== Work to do ==
Present every line of the listing below as a numbered list, omitting blank lines.
• • • • • • •
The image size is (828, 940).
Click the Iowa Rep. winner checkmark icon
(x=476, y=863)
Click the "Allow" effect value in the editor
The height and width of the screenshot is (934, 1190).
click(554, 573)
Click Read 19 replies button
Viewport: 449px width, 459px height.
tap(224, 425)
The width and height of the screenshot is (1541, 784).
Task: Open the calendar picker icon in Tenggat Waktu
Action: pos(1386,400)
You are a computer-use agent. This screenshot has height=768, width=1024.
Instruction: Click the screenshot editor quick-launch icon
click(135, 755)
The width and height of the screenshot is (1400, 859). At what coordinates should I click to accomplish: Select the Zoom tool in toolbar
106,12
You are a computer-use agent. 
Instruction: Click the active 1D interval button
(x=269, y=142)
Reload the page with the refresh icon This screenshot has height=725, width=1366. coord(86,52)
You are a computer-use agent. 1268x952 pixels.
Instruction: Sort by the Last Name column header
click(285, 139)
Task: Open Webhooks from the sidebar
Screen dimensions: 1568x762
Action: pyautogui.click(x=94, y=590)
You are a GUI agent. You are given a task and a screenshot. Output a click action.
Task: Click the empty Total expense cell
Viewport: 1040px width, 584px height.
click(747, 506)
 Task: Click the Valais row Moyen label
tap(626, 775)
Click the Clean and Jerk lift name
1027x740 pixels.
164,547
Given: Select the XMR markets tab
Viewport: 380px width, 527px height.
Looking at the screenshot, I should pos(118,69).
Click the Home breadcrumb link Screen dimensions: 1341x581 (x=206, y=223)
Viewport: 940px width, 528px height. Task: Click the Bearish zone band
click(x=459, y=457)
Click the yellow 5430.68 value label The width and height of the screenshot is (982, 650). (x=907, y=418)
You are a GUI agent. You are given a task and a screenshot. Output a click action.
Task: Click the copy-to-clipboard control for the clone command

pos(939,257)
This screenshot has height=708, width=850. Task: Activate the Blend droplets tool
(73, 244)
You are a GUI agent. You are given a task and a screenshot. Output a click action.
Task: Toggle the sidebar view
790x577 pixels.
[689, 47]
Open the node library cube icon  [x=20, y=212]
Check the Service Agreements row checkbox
• • • • • • •
== The result ==
1. The image size is (828, 940).
2. Click the Iowa Rep. winner checkmark icon
3. (x=476, y=863)
4. Click the "Allow" effect value in the editor
5. The height and width of the screenshot is (934, 1190).
6. click(554, 573)
7. Click Read 19 replies button
8. Viewport: 449px width, 459px height.
9. tap(224, 425)
10. The width and height of the screenshot is (1541, 784).
11. Task: Open the calendar picker icon in Tenggat Waktu
12. Action: pos(1386,400)
13. You are a computer-use agent. This screenshot has height=768, width=1024.
14. Instruction: Click the screenshot editor quick-launch icon
15. click(135, 755)
16. The width and height of the screenshot is (1400, 859). At what coordinates should I click to accomplish: Select the Zoom tool in toolbar
17. 106,12
18. You are a computer-use agent. 
19. Instruction: Click the active 1D interval button
20. (x=269, y=142)
21. Reload the page with the refresh icon This screenshot has height=725, width=1366. coord(86,52)
22. You are a computer-use agent. 1268x952 pixels.
23. Instruction: Sort by the Last Name column header
24. click(285, 139)
25. Task: Open Webhooks from the sidebar
26. Screen dimensions: 1568x762
27. Action: pyautogui.click(x=94, y=590)
28. You are a GUI agent. You are given a task and a screenshot. Output a click action.
29. Task: Click the empty Total expense cell
30. Viewport: 1040px width, 584px height.
31. click(747, 506)
32.  Task: Click the Valais row Moyen label
33. tap(626, 775)
34. Click the Clean and Jerk lift name
35. 1027x740 pixels.
36. 164,547
37. Given: Select the XMR markets tab
38. Viewport: 380px width, 527px height.
39. Looking at the screenshot, I should pos(118,69).
40. Click the Home breadcrumb link Screen dimensions: 1341x581 (x=206, y=223)
41. Viewport: 940px width, 528px height. Task: Click the Bearish zone band
42. click(x=459, y=457)
43. Click the yellow 5430.68 value label The width and height of the screenshot is (982, 650). (x=907, y=418)
44. You are a GUI agent. You are given a task and a screenshot. Output a click action.
45. Task: Click the copy-to-clipboard control for the clone command
46. pos(939,257)
47. This screenshot has height=708, width=850. Task: Activate the Blend droplets tool
48. (73, 244)
49. You are a GUI agent. You are given a task and a screenshot. Output a click action.
50. Task: Toggle the sidebar view
51. 790x577 pixels.
52. [689, 47]
53. Open the node library cube icon  [x=20, y=212]
54. Check the Service Agreements row checkbox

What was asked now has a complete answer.